The headline figures also conceal the complexities of life in the time of hyperinflation.

While cereal and dairy costs declined slightly, families watched these modest savings wiped out as vegetable oil prices hit a three-year high. Meat and sugar prices hit the roof, too.

Farmers squeezed

Joseph Olawale, who grows maize in Nigeria, reacts to reports of record global harvest forecasts with bewilderment.

"Yes, the world may need more maize, but the cost of fertiliser and fuel is eating my profit," Olawale tells TRT Afrika. "The price I get for my crop hasn't kept pace with what it costs me to grow it. My livelihood is not about global indices; it's about whether I can afford to plant next season."

This widening gap between what farmers receive for crops and what they pay to grow them affects agriculture everywhere.

FAO's Agricultural Market Information System warned in an accompanying report that nitrogen fertiliser prices are climbing sharply, making them "less affordable compared to crop prices in many regions".

Abundant inequality

The disconnect between global production and local realities is something that worries food security experts the most.

"What we are seeing is a tale of two food systems," says Dr Jacklyn Otieno, a food security analyst in Nairobi. "On one hand, FAO is forecasting a record global cereal production of nearly 2.96 billion tonnes for 2025. The supply outlook is comfortable. However, this abundance is not being felt equally."

She points out that high international prices for essentials like oil and sugar, coupled with local economic factors, are transmitted directly to local markets, hitting the most vulnerable populations the hardest.
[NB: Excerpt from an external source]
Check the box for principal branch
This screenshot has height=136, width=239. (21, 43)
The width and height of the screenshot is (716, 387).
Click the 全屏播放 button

"A family in a developing country spends a much larger portion of its income on food, so any increase is devastating," says Dr Otieno.

Her analysis highlights the troubling paradox of a world poised to produce more food than ever before, yet economic inequality and soaring prices put even staples out of reach for millions – from Nairobi to Niamey.

Like everyone around her, Jacinta is adapting and learning to live with this niggling sense of insecurity about what tomorrow might bring. She believes community spirit and creative adaptation can, perhaps, plug the holes that flawed economic policies worldwide have created.

"We have learnt to be smarter, to share more with our neighbours, and to plant what we can in sacks outside our door," she tells TRT Afrika. "We are finding new ways to nourish our families. It's not easy, but we aren't giving up."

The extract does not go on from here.